Options for BM25 calculation. Can be a keyword list or a Bm25Options struct.

Functions

Batch calculate IDF for multiple terms using BM25 variant.

Calculate BM25 normalization factor for a document.

Scores documents against a query using BM25.

Scores a single document against a query.

Scores a single document from pre-processed tokens against a query.

Scores documents from pre-processed token lists using BM25.

Calculate BM25 score for a single term in a document.

Types

options()

@type options() :: keyword() | ExNlp.Ranking.Bm25Options.t()

Options for BM25 calculation. Can be a keyword list or a Bm25Options struct.

Keyword list options:

  • :k1 - Float. Controls term frequency saturation (default: 1.2)
  • :b - Float. Controls length normalization (default: 0.75)
  • :stem - If true, apply stemming to words (default: false)
  • :language - Language for stemming (default: :english)
  • :tokenizer - Custom tokenizer function (default: uses Tokenizer.word_tokenize/1)
  • :remove_stopwords - If true, remove stop words (default: false)
  • :stopword_language - Language for stop words (default: :english)

Alternatively, you can pass a Bm25Options struct created with Bm25Options.new/1.

Functions

batch_idf(terms, corpus, opts \\ [])

@spec batch_idf([String.t()], [[String.t()]], options()) :: %{
  required(String.t()) => float()
}

Batch calculate IDF for multiple terms using BM25 variant.
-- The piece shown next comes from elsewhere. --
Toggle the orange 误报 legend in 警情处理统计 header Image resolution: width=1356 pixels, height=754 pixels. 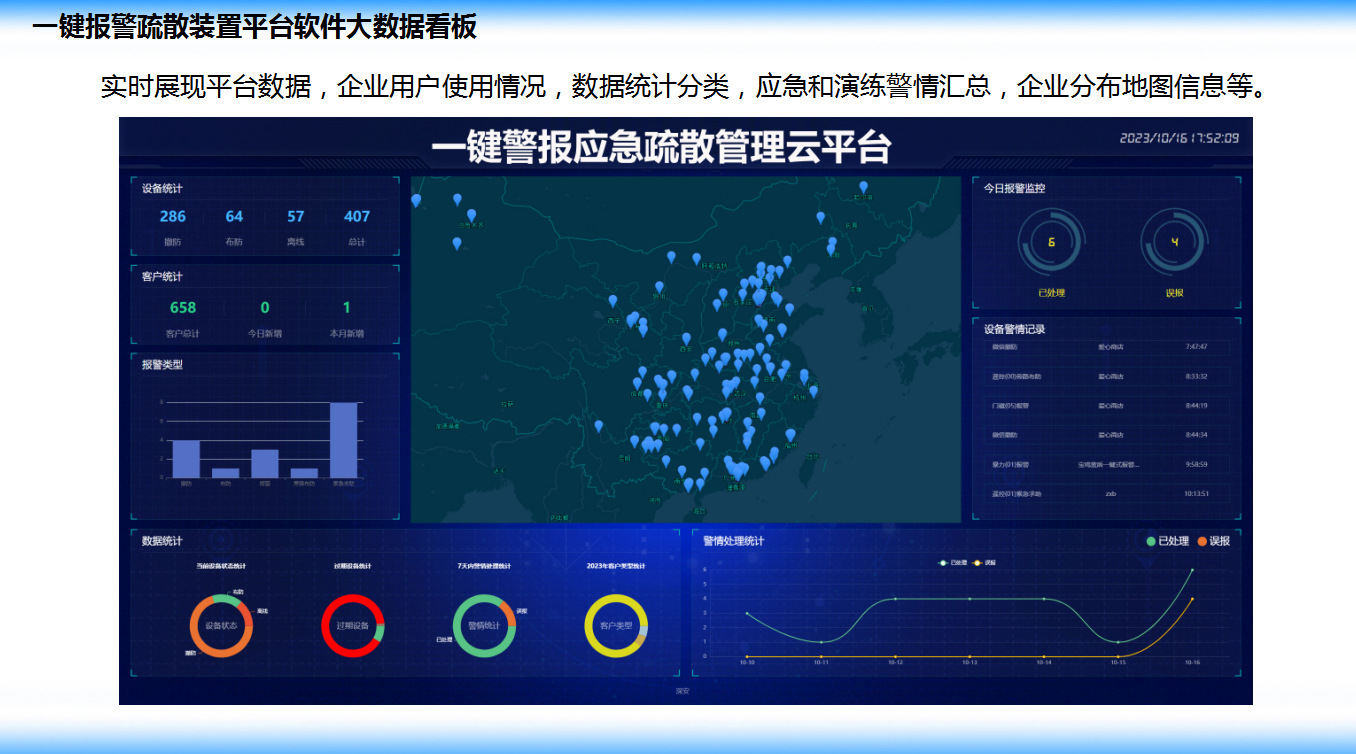[1213, 541]
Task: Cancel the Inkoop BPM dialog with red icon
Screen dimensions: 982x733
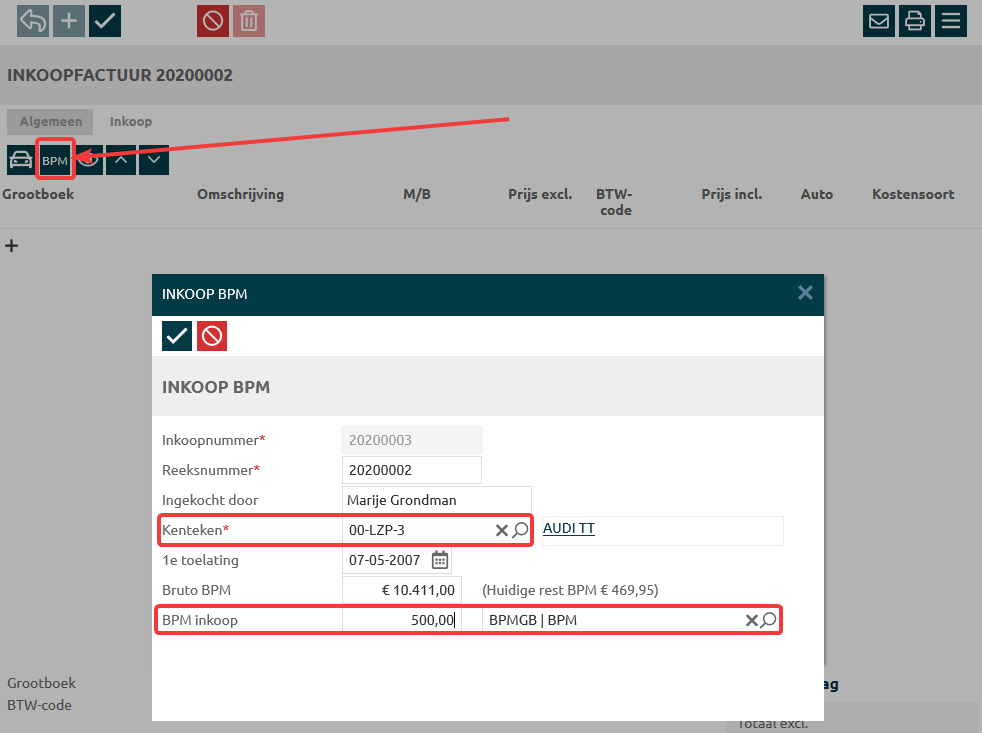Action: (212, 336)
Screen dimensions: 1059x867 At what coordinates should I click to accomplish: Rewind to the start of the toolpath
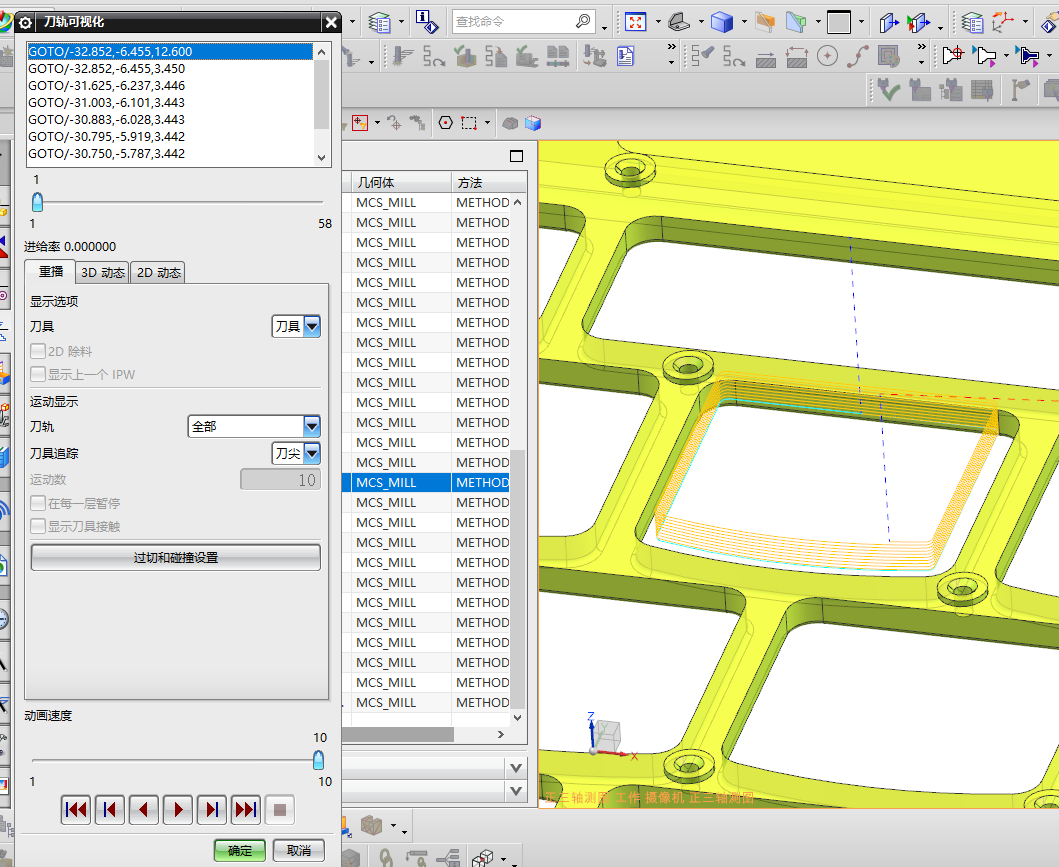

More efficient than calling inverse_document_frequency/4 repeatedly when you need IDF values for many terms.

Arguments

  • terms - List of terms to calculate IDF for
  • corpus - List of tokenized documents
  • opts - Options (currently unused, reserved for future extensions)

Examples

iex> terms = ["search", "engine", "ranking"]
iex> corpus = [["search", "engine"], ["engine", "ranking"], ["search"]]
iex> idf_map = ExNlp.Ranking.Bm25.batch_idf(terms, corpus)
iex> Map.has_key?(idf_map, "search")
true
iex> Map.has_key?(idf_map, "engine")
true

normalization_factor(doc_length, avg_doc_length, opts \\ [])

@spec normalization_factor(integer(), float(), options()) :: float()

Calculate BM25 normalization factor for a document.

Returns the length normalization component of the BM25 formula. Useful for pre-computing per-document normalization factors.

Arguments

  • doc_length - Length of document in tokens
  • avg_doc_length - Average document length in corpus
  • opts - BM25 parameters (only b is used)

Examples

iex> ExNlp.Ranking.Bm25.normalization_factor(10, 15.0, b: 0.75)
0.75

score(documents, query, opts \\ [])

@spec score([String.t()] | [[String.t()]], [String.t()] | String.t(), options()) :: [
  float()
]

Scores documents against a query using BM25.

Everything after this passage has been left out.